Vivere Marche.it del 13 settembre 2012

Il 4 Luglio scorso il Parlamento europeo ha approvato la risoluzione "sulla Strategia europea per la protezione e il benessere degli animali (2012-2015)" in cui si esorta la Commissione europea a elaborare un Codice di condotta che assicuri l'effettiva attuazione e applicazione della direttiva sul benessere degli animali 1999/22, in modo tale da responsabilizzare gli Stati, qualora non riuscissero a garantire standard appropriati, per la cura degli stessi. Tale risoluzione é una tappa importante che colma il vuoto di protezione degli animali da compagnia e degli animali randagi, ora non tutelati da nessuna normativa, affinché non si ripetano più carneficine come quelle avvenute in Ucraina in occasione dei campionati europei di calcio.

Tra gli obiettivi previsti vi è inoltre il miglioramento della formazione di veterinari e professionisti, per garantire loro una formazione adeguata al fine di individuare le necessità degli animali, gli indicatori di scarso benessere e le conoscenze necessarie per migliorare la loro condizione.

L'Europa ha tracciato un percorso da seguire ben definito anche per colmare quanto denunciato da Born Free Foundation riguardo alla scarsa applicazione della Direttiva 1999/22 sui giardini zoologici europei. C'è ancora molta strada da fare per tradurre in fatti la direttiva europea in questo settore, soprattutto in Italia dove é stato riscontrato che solo 8 strutture su 100 hanno regolare licenza. L'indagine del 2011 di Born Free Foundation ha, nello specifico, esaminato 25 zoo tra cui quattro si trovano nelle Marche (Delfinario di Rimini, Oasi Eden Park, Parco tematico Oltremare, Acquario di Cattolica) e sfortunatamente l'immagine complessiva che ne risulta non é certamente positiva sia per quanto riguarda il sistema di prevenzione della fuga delle specie ivi custodite, sia per il benessere e le esigenze specifiche di ogni singola specie e sia per l'impegno nel mantenimento delle specie a rischio di estinzione europee. In particolare, per quel che concerne i delfinari, i risultati dell'indagine indicano che non hanno finalità prevalentemente educative. Ad esempio, nel Parco Tematico Oltremare di Riccione nessuno dei delfinari valutati durante l'indagine é conforme ai requisiti del D.M. 469/2011. Infatti, nonostante vi siano norme rigorose che vietino ai visitatori di entrare in contatto diretto con i delfini, sembra che si consenta il contatto tra i visitatori e i delfini.
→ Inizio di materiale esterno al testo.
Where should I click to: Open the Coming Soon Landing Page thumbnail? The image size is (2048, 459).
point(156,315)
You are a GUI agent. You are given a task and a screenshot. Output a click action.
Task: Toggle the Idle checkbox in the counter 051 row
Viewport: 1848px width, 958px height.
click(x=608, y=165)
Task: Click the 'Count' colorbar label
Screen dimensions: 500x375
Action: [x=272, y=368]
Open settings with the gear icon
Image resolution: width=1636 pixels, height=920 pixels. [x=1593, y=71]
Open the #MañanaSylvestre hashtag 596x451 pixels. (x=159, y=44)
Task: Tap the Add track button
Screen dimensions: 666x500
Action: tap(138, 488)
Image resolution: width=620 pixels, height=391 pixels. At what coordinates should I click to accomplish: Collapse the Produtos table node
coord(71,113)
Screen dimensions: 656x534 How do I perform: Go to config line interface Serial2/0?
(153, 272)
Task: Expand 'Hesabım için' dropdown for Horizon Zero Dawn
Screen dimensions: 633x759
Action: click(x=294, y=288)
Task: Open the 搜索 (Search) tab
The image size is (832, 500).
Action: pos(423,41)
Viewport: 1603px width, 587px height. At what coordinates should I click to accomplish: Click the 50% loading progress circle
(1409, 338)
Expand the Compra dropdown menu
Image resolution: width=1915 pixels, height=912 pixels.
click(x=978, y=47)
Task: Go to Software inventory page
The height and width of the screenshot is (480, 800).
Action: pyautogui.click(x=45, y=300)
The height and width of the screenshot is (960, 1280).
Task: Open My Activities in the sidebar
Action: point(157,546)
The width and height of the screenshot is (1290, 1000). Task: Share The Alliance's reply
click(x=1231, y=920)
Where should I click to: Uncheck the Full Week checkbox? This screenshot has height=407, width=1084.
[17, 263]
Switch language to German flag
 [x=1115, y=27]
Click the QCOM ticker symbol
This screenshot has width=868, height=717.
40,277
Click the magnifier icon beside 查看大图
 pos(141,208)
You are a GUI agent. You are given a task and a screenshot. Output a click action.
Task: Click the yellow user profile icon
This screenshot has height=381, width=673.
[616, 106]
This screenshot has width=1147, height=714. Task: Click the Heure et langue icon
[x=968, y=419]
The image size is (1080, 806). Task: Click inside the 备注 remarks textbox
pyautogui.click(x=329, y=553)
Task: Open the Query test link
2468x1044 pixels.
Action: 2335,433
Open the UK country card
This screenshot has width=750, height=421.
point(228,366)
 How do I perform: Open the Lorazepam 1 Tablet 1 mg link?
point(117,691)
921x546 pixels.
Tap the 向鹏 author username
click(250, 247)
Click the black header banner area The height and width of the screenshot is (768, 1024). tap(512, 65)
Complessivamente gli zoo italiani sono soggetti a poche ispezioni anomalia che non ha certo contribuito a migliorare l'immagine del Paese in questo settore, lasciando seri dubbi sul perché di questa mancanza oltre che una raccomandazione alla Commissione Europea affinché approfondisca ulteriormente la questione.

Mi auguro che le Marche, regione di eccellenza per tanti altri settori, possa soddisfare i criteri previsti dalle direttive europee anche per quel che concerne la direttiva europea relativa alla custodia degli animali selvatici negli zoo e che quindi le autorità competenti, nazionali e regionali, possano approfondire i rilievi del rapporto di Born Free Foundation.